WHAT TO PRODUCE: Copy nothing from the entries below except the lines from the one containing "This screenshot has width=1451, height=840." through the one containing "Task: Click the Positive", and copy those exactly.

MATERIAL PROVIDED:
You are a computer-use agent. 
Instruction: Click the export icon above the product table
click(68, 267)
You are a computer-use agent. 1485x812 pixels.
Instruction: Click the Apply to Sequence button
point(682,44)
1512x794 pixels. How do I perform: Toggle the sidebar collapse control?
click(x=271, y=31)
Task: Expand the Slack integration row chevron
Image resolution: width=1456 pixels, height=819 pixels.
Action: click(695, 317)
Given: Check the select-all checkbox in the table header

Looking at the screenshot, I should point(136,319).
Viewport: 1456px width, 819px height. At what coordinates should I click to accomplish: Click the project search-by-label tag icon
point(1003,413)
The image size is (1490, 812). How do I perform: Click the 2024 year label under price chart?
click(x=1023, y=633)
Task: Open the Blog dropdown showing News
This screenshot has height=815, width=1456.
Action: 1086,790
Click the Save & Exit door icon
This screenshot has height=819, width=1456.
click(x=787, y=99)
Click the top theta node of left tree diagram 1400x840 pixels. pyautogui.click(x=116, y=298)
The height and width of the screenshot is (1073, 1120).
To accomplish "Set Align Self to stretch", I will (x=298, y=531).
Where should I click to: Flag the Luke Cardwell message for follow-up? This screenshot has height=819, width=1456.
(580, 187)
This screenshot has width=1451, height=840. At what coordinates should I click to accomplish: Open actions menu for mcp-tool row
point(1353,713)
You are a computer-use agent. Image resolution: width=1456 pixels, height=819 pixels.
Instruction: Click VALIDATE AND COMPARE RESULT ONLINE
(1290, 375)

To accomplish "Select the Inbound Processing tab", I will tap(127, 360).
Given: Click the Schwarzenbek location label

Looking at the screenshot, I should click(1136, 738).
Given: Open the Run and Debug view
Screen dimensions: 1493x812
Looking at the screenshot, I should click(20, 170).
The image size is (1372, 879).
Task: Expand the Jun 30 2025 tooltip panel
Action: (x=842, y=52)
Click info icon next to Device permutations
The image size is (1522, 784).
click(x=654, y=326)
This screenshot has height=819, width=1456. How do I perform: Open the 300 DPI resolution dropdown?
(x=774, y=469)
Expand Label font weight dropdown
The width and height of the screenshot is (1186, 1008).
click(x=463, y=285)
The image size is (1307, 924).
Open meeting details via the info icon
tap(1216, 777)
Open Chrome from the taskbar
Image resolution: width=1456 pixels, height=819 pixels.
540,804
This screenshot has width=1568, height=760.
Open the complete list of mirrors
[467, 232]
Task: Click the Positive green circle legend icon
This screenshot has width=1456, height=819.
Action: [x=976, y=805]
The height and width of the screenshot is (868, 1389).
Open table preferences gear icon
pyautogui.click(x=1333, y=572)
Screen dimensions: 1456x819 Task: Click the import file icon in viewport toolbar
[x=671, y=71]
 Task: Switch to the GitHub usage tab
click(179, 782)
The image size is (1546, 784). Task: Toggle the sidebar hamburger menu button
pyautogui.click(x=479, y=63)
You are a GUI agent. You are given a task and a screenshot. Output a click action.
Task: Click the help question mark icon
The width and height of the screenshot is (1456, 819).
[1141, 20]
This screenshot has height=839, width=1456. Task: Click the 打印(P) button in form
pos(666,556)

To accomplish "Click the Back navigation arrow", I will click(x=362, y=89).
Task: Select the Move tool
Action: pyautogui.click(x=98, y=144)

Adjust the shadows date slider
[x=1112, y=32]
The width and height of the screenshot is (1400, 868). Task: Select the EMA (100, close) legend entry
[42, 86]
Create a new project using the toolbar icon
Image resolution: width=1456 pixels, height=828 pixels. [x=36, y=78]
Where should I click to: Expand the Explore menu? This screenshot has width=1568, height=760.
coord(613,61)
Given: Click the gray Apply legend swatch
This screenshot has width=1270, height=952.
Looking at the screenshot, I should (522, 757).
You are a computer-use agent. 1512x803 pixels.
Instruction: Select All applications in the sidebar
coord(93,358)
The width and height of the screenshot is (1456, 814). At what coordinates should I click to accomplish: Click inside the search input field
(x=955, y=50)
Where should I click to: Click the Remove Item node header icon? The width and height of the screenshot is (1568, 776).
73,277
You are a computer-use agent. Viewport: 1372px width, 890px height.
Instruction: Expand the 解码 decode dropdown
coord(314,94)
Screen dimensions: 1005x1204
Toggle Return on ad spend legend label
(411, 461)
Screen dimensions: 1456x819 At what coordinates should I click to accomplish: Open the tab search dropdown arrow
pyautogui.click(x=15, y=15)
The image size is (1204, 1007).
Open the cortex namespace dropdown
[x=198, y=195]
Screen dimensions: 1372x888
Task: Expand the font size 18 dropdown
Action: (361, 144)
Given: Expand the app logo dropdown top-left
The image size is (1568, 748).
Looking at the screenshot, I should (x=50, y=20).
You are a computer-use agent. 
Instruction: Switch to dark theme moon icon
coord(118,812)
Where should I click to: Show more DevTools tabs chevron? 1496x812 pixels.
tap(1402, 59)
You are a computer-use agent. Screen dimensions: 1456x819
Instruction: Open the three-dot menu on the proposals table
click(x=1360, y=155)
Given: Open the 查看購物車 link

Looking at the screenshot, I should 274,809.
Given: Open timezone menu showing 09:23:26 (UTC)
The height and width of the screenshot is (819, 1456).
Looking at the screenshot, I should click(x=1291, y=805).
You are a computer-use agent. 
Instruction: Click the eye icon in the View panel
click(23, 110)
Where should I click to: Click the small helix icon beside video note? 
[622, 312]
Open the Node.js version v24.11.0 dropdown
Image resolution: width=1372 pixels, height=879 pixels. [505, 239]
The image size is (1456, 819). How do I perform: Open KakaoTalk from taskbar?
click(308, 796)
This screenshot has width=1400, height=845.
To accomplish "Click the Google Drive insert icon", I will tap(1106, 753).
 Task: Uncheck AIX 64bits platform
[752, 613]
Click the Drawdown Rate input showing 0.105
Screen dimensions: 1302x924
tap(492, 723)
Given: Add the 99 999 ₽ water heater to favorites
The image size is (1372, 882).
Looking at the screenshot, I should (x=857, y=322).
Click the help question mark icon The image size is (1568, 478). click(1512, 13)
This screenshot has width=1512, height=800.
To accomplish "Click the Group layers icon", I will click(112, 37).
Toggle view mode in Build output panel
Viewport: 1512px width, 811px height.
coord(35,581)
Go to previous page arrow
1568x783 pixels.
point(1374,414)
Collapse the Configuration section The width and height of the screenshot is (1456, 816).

RESPONSE AREA:
This screenshot has width=1451, height=840. At what coordinates should I click to accomplish: Open actions menu for mcp-tool row
point(1353,713)
You are a computer-use agent. Image resolution: width=1456 pixels, height=819 pixels.
Instruction: Click VALIDATE AND COMPARE RESULT ONLINE
(1290, 375)

To accomplish "Select the Inbound Processing tab", I will tap(127, 360).
Given: Click the Schwarzenbek location label

Looking at the screenshot, I should click(1136, 738).
Given: Open the Run and Debug view
Screen dimensions: 1493x812
Looking at the screenshot, I should click(20, 170).
The image size is (1372, 879).
Task: Expand the Jun 30 2025 tooltip panel
Action: (x=842, y=52)
Click info icon next to Device permutations
The image size is (1522, 784).
click(x=654, y=326)
This screenshot has height=819, width=1456. How do I perform: Open the 300 DPI resolution dropdown?
(x=774, y=469)
Expand Label font weight dropdown
The width and height of the screenshot is (1186, 1008).
click(x=463, y=285)
The image size is (1307, 924).
Open meeting details via the info icon
tap(1216, 777)
Open Chrome from the taskbar
Image resolution: width=1456 pixels, height=819 pixels.
540,804
This screenshot has width=1568, height=760.
Open the complete list of mirrors
[467, 232]
Task: Click the Positive green circle legend icon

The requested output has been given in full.